A Passyunk Square restauranteur known for her Mexican lamb dishes was named the best chef in the Mid-Atlantic by the James Beard Foundation on Monday night.
Christina Martinez from South Philly Barbacoa on S 9th St. received the award at the foundation’s annual ceremony on Monday night in Chicago. She began the business known for its barbacoa tacos and lamb and chickpea consomme in 2014.
Martinez – a native of Capulhuac, Mexico – arrived in Philadelphia in 2009. She came to the U.S. to escape domestic violence and earn money to support her four children.
She began working as a pastry chef at Amis, a now-closed trattoria in Center City. This is where she met her eventual husband and business partner Ben Miller.
Martinez is an undocumented immigrant. She was fired after this status was revealed to her employer in 2014, which is why she’s now barred from applying for American citizenship.
This is one reason Martinez remains an activist for the undocumented immigrant community. She helped create a support group called the Popular Alliance For Undocumented Workers Rights which provided meals and other aid during the pandemic.
Martinez also shared her immigrant experience on “Mejor vete, Cristina,” a Spanish-language podcast about her life produced by Univision.
After she was fired, Martinez began working on the concept that would become South Philly barbacoa from her apartment in 2014.
The restaurant took off quickly, and in 2017 Martinez received her first nomination for the best chef in the Mid-Atlantic reward.

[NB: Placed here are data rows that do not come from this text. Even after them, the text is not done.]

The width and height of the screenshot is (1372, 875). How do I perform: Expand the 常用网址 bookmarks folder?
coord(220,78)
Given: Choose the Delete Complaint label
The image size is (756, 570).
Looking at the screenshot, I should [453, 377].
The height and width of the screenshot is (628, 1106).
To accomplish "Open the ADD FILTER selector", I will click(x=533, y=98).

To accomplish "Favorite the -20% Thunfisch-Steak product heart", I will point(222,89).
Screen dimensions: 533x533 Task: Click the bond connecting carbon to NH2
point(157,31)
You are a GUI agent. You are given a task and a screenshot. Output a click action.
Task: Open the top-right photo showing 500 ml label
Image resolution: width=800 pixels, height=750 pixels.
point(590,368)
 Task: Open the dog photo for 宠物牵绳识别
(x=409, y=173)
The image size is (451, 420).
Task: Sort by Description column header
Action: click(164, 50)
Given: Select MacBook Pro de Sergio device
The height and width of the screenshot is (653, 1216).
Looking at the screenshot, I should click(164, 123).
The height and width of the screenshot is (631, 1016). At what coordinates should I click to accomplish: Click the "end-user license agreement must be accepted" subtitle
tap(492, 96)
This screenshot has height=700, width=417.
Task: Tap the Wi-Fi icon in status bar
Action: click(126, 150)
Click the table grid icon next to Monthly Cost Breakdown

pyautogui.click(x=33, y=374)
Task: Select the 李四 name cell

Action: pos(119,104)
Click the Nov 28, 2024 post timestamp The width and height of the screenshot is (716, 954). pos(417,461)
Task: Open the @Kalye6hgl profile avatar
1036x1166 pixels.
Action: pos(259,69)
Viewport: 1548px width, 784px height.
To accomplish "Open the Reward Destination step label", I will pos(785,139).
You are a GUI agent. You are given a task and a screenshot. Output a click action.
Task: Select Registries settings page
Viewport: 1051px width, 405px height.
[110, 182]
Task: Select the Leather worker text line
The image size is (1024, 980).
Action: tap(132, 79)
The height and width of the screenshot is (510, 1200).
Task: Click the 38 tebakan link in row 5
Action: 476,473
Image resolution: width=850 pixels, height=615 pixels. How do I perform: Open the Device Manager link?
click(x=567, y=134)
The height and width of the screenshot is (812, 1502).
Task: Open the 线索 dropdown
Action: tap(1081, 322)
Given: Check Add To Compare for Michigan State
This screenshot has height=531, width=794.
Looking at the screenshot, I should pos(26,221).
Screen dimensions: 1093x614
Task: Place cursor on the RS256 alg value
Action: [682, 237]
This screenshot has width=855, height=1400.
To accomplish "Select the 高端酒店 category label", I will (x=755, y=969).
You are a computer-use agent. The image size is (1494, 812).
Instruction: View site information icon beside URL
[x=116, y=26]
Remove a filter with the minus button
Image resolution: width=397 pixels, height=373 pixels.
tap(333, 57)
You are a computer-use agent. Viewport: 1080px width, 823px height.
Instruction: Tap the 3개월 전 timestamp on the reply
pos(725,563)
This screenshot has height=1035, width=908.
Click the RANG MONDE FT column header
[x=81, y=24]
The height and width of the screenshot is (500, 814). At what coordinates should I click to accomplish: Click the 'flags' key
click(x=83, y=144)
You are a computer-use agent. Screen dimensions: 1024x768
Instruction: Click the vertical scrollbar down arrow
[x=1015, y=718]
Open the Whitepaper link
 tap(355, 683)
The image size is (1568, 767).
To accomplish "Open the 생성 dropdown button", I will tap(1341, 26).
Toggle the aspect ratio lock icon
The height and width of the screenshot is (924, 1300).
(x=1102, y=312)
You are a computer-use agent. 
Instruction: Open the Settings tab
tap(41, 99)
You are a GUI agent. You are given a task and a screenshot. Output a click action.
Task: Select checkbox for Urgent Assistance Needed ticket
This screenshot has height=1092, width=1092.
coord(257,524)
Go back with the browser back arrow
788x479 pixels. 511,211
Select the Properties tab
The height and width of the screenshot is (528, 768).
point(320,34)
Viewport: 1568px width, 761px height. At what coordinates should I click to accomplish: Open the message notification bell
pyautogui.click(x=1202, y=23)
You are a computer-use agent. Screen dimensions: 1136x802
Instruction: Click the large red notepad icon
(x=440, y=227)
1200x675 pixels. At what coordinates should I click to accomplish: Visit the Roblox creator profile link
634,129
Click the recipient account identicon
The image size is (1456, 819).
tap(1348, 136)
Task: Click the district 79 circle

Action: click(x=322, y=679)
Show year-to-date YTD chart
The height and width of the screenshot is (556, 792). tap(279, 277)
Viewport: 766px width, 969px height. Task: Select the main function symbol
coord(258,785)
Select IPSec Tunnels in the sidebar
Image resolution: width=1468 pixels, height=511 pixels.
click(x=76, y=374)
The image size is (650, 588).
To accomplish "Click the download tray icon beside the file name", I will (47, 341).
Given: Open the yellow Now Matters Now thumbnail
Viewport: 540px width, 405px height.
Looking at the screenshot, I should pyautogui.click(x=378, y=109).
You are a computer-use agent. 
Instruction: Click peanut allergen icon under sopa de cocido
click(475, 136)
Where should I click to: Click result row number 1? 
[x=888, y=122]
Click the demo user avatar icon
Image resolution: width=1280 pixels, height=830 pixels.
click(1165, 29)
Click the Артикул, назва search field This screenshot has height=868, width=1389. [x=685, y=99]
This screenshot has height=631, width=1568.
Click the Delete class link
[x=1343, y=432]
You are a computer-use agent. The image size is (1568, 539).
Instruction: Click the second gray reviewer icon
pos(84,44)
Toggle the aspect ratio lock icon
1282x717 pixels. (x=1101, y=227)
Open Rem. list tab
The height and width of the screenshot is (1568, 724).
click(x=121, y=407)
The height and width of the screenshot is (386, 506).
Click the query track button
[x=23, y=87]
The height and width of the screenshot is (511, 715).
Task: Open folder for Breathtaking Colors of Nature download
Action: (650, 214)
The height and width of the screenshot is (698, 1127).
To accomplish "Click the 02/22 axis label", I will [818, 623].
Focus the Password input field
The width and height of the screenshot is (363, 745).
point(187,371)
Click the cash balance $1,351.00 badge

She was nominated three more times between 2018 and 2020.
The James Beard Foundation had not held the award ceremony since 2019. It was called off in 2020 due to the pandemic, concerns about racial inequity and the questionable behavior of some chefs who had been recognized in the past.
Martinez was not the only South Philly chef nominated in her category this year. Jesse Ito of Royal Izakaya, a sushi restaurant, and Chutatip “Nok” Suntaranon from Kalaya Thai Kitchen were both semi-finalists, as well.
Other eateries and restaurateurs from the region saw success in different categories this year.
Corinne’s Place, a soul food restaurant in Camden, received an America’s Classic Award from the foundation earlier this year. Those are given to long-standing eateries which are beloved by their communities. Past winners include John’s Roast Pork and Chef Vola’s.
Ellen Yin of Fork, a.kitchen, and High Street Hospitality was a finalist in the restaurateur of the year category on Monday night, but did not ultimately win.